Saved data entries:
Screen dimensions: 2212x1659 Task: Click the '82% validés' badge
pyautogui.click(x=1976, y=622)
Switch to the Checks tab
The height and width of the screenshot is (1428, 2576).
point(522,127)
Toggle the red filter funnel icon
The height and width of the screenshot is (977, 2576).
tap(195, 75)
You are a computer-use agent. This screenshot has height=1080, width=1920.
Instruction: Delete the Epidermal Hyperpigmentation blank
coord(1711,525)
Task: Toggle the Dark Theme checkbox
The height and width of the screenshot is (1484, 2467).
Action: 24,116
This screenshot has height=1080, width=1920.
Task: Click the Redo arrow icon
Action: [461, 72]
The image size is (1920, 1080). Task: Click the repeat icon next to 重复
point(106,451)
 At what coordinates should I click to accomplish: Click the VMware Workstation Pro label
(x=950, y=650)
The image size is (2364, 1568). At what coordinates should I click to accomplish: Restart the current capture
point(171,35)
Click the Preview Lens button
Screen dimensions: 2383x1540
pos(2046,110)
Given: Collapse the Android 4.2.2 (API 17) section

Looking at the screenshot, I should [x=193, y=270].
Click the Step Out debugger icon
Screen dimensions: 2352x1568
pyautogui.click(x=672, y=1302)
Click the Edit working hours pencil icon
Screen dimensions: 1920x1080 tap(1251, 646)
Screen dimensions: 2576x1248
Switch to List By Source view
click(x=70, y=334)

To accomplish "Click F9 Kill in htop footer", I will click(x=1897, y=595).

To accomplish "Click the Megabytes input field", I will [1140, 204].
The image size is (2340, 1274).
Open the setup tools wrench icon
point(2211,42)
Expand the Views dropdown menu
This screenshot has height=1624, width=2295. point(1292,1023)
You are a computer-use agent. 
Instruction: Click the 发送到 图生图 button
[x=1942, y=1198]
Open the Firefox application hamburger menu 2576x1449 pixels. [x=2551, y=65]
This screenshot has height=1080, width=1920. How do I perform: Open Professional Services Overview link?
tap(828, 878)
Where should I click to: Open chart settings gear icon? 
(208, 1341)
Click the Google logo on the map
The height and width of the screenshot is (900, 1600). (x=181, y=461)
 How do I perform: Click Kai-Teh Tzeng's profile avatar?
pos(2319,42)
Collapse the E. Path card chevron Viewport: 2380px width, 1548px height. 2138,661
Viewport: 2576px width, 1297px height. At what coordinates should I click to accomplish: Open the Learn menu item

* Aim of the task:
Once the records have been read, print them all again exactly.

* Response for this exercise:
Screen dimensions: 2212x1659 Task: Click the '82% validés' badge
pyautogui.click(x=1976, y=622)
Switch to the Checks tab
The height and width of the screenshot is (1428, 2576).
point(522,127)
Toggle the red filter funnel icon
The height and width of the screenshot is (977, 2576).
tap(195, 75)
You are a computer-use agent. This screenshot has height=1080, width=1920.
Instruction: Delete the Epidermal Hyperpigmentation blank
coord(1711,525)
Task: Toggle the Dark Theme checkbox
The height and width of the screenshot is (1484, 2467).
Action: 24,116
This screenshot has height=1080, width=1920.
Task: Click the Redo arrow icon
Action: [461, 72]
The image size is (1920, 1080). Task: Click the repeat icon next to 重复
point(106,451)
 At what coordinates should I click to accomplish: Click the VMware Workstation Pro label
(x=950, y=650)
The image size is (2364, 1568). At what coordinates should I click to accomplish: Restart the current capture
point(171,35)
Click the Preview Lens button
Screen dimensions: 2383x1540
pos(2046,110)
Given: Collapse the Android 4.2.2 (API 17) section

Looking at the screenshot, I should [x=193, y=270].
Click the Step Out debugger icon
Screen dimensions: 2352x1568
pyautogui.click(x=672, y=1302)
Click the Edit working hours pencil icon
Screen dimensions: 1920x1080 tap(1251, 646)
Screen dimensions: 2576x1248
Switch to List By Source view
click(x=70, y=334)

To accomplish "Click F9 Kill in htop footer", I will click(x=1897, y=595).

To accomplish "Click the Megabytes input field", I will [1140, 204].
The image size is (2340, 1274).
Open the setup tools wrench icon
point(2211,42)
Expand the Views dropdown menu
This screenshot has height=1624, width=2295. point(1292,1023)
You are a computer-use agent. 
Instruction: Click the 发送到 图生图 button
[x=1942, y=1198]
Open the Firefox application hamburger menu 2576x1449 pixels. [x=2551, y=65]
This screenshot has height=1080, width=1920. How do I perform: Open Professional Services Overview link?
tap(828, 878)
Where should I click to: Open chart settings gear icon? 
(208, 1341)
Click the Google logo on the map
The height and width of the screenshot is (900, 1600). (x=181, y=461)
 How do I perform: Click Kai-Teh Tzeng's profile avatar?
pos(2319,42)
Collapse the E. Path card chevron Viewport: 2380px width, 1548px height. 2138,661
Viewport: 2576px width, 1297px height. At what coordinates should I click to accomplish: Open the Learn menu item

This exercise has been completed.